*por Raphael Vidigal Aroeira
“Entretanto, céu, terra, flores,
é tudo horizontal silêncio.
O que foi chaga, é seiva e aroma,
– do que foi sonho, não se sabe –
e a dor anda longe, no vento…” Cecília Meireles
Paulo Soledade abriu os olhos e enxergou, pela janela do hospital onde estava, uma primavera fulgurante, embora estivéssemos em dezembro de 1960. Em cerca de quinze minutos, sem violão nem nada, nasceu, segundo o próprio, a melhor composição do autor de “Estrela do Mar”, sucesso de Dalva de Oliveira, e parcerias com Vinicius de Moraes feitas para o projeto “A Arca de Noé”, como as melancólicas “São Francisco” e “O Relógio”, gravadas por Ney Matogrosso e Walter Franco. A canção expressava todo o entusiasmo do compositor, recuperado após se submeter a uma delicada cirurgia, e se tornou um hino da redenção: “Vê, estão voltando as flores/ Vê, nessa manhã tão linda/ Vê, como é bonita a vida/ Vê, há esperança ainda”, misto de alívio e determinação de viver.

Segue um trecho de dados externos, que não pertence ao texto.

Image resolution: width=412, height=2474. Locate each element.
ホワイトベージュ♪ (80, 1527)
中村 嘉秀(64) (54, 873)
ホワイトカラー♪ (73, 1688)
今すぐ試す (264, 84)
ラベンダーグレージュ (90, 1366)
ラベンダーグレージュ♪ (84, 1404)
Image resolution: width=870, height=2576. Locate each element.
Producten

Mas a música não seduziu cantores tarimbados e consagrados pela mídia, o que levou Soledade a recorrer à pequenina gravadora Mocambo, dirigida por um amigo, que topou a empreitada. Faltava encontrar a cantora, que não poderia ter contrato com nenhuma outra empresa. Dois anos depois, a voz grava e melodiosa da carioca Helena de Lima ecoava nas rádios do Brasil inteiro, transformando a marcha-rancho “Estão Voltando as Flores” no maior sucesso de 1962. Em 2017, aos 90 anos, Helena era uma das cantoras há mais tempo em atividade no país, dividindo essa primazia com figuras do calibre de Elza Soares (1937-2022) e Bibi Ferreira (1922-2019). Nesta segunda (16), Helena morreu, no Retiro dos Artes, um dia antes de completar 96 anos.
Apesar de ter se apresentado ao lado das contemporâneas Elizeth Cardoso e Dolores Duran, ela ficou menos conhecida do que seus pares. Oriunda da Era de Ouro do Rádio, foi colega de Angela Maria, Dóris Monteiro, Ellen de Lima, entre outras. Em 1948, descoberta pelo radialista César Ladeira, estreou na Rádio Nacional. No mesmo ano, começou a cantar na boate Pigalle, no Rio de Janeiro. Ao longo de sua trajetória, Helena privilegiou as apresentações em ambientes fechados, talhados para a intimidade que sua interpretação sugeria. Outra característica que a diferenciava era a voz grave, atributo que compartilhava somente com a diva da dor-de-cotovelo, Nora Ney, que eternizou clássicos da fossa, como “Ninguém Me Ama”, “Bar da Noite” e outros.
Helena angariou aplausos com músicas dramáticas, como “Verdade da Vida” e “Prece”, e também dedicou discos a Ataulfo Alves e Noel Rosa, caindo com propriedade no samba, à sua maneira. Sua imagem, no entanto, está inevitavelmente ligada à euforia de “Estão Voltando as Flores”, é ela quem cristaliza o canto encorpado e preciso da intérprete. Uma voz única, facilmente identificável, mas que, lamentavelmente, foi menos ouvida do que merecia, e, com o tempo, se tornou cada vez mais esquecida. A morte de Helena de Lima encerra um capítulo importante da música brasileira, protagonizado por Cauby Peixoto, Angela Maria, Dalva de Oliveira, Nelson Gonçalves, Dolores Duran, Nora Ney, Elizeth Cardoso, tantos outros, do qual Helena foi bela coadjuvante.
Quem quiser conferir o talento da cantora tem às mãos os seus melhores discos gravados na boate Cangaceiro, casa noturna que por mais tempo abrigou seus espetáculos, em todas as plataformas digitais, incluindo as da moda. Helena, atemporal, agora chega à modernidade. Mas continua clássica.
Matéria publicada originalmente no portal da Rádio Itatiaia, em 2022.